In seiner inzwischen schon klassischen Definition hat Anthony Giddens Globalisierung als Intensivierung weltweiter sozialer Beziehungen bezeichnet, durch die entfernte Orte so miteinander verbunden werden, dass Ereignisse an einem Ort durch Vorgänge geprägt werden, die sich an einem viele Kilometer entfernten Ort abspielen – und umgekehrt. Der aktuellen Globalisierung, die durch Prozesse räumlicher Verdichtung und zeitlicher Beschleunigung gekennzeichnet ist, kommt sicher gegenüber historisch weiter zurückliegenden Vorgängen eine neue Qualität zu. Aber Migrationen und Verflechtungen über große Distanzen hinweg finden sich auch bereits lange vor Beginnder europäischen Kolonialisierung der Welt.

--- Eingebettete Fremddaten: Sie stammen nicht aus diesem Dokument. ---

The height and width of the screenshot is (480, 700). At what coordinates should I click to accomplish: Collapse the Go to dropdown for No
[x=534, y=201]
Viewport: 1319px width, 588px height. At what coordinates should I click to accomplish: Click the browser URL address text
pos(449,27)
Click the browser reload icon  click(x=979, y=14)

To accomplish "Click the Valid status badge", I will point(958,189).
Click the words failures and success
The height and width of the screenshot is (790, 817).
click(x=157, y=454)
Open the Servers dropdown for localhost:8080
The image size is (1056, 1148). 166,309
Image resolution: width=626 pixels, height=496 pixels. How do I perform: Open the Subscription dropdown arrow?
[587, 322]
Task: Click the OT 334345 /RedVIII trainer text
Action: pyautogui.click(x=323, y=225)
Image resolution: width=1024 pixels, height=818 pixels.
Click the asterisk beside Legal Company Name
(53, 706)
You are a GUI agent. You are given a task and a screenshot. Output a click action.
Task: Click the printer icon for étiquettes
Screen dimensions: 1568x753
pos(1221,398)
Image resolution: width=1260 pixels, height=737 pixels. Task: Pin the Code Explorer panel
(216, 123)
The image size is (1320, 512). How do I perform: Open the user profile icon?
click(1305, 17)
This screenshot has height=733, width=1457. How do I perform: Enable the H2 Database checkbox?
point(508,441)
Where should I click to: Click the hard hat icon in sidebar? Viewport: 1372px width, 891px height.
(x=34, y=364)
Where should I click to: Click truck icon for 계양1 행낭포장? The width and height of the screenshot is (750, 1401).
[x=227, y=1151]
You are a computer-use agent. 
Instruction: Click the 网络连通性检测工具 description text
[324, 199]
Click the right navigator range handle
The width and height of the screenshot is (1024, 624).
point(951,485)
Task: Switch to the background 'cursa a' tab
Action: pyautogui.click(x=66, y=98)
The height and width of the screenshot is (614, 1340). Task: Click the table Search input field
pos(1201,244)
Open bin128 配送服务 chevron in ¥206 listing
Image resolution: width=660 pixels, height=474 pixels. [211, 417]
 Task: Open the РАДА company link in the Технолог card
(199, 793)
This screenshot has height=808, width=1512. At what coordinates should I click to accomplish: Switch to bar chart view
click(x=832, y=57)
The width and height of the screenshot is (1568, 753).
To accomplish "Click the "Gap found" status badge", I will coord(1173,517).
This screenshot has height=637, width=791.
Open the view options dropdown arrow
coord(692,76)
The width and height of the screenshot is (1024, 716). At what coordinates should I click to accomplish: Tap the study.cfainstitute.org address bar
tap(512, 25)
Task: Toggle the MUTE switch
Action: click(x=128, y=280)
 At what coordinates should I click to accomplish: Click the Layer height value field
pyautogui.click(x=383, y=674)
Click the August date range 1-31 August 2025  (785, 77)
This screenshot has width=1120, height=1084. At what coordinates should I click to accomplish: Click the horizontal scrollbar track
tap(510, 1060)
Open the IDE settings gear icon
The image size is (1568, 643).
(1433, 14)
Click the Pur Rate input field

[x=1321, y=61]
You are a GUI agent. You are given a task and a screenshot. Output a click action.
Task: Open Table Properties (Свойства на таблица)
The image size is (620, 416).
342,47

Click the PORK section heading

Ein solches Beispiel ist zweifellos die Besiedlung Madagaskars durch Auswanderer aus der Inselwelt des heutigen Indonesien. Sie haben dabei seit Begin der Zeitrechnung, wahrscheinlich in mehreren Schüben, nicht nur Distanzen von über 6.000 km überwunden, sondern vermutlich auch bis zum 10. Jahrhundert, vielleicht sogar bis zum 14. Jahrhundert, Beziehungen zu ihren südostasiatischen Herkunftsräumen unterhalten. Auch wenn vieles mangels schriftlicher Quellen hypothetisch bleibt, etwa ob der Indische Ozean direkt überquert, oder ob küstennahe Routen gewählt wurden, es besteht kein Zweifel daran, dass die „Indonesier“ die Kultur Madagaskars nachhaltig geprägt haben. Der Autor demonstriert in seiner verdienstvollen Studie eindrucksvoll, wie ein explizit geographischer Zugang die bisher dominierende linguistische und ethnologische Forschung zum Thema erkenntnisfördernd, gerade auch im Sinn der Generierung fruchtbarer Forschungshypothesen, bereichern kann. Dies betrifft unter anderem Fragen nach den Herkunftsräumen der Migranten im heutigen Indonesien, in Madagaskar nach den Beziehungen zwischen verschiedenen Einwanderergruppen und zwischen Küste und Hochland sowie nach der Ausbreitung von Kulturelementen wie etwa dem Nassreisanbau. Die Studie zeigt exemplarisch, dass es bereits lange vor der europäischen „Entdeckung“ der Welt Verflechtungen über große Distanzen und über lange Zeiträume gegeben hat, die zu bis heute nachwirkenden, sozial und auch politisch bedeutsamen kulturellen Hybridisierungen geführt haben. Es ist zu wünschen, dass die beigefügten Übersetzungen der Zusammenfassung ins Englische, Französische, Indonesische und Madagassische der internationalen Rezeption der ausgesprochen lesenswerten Studie förderlich sind.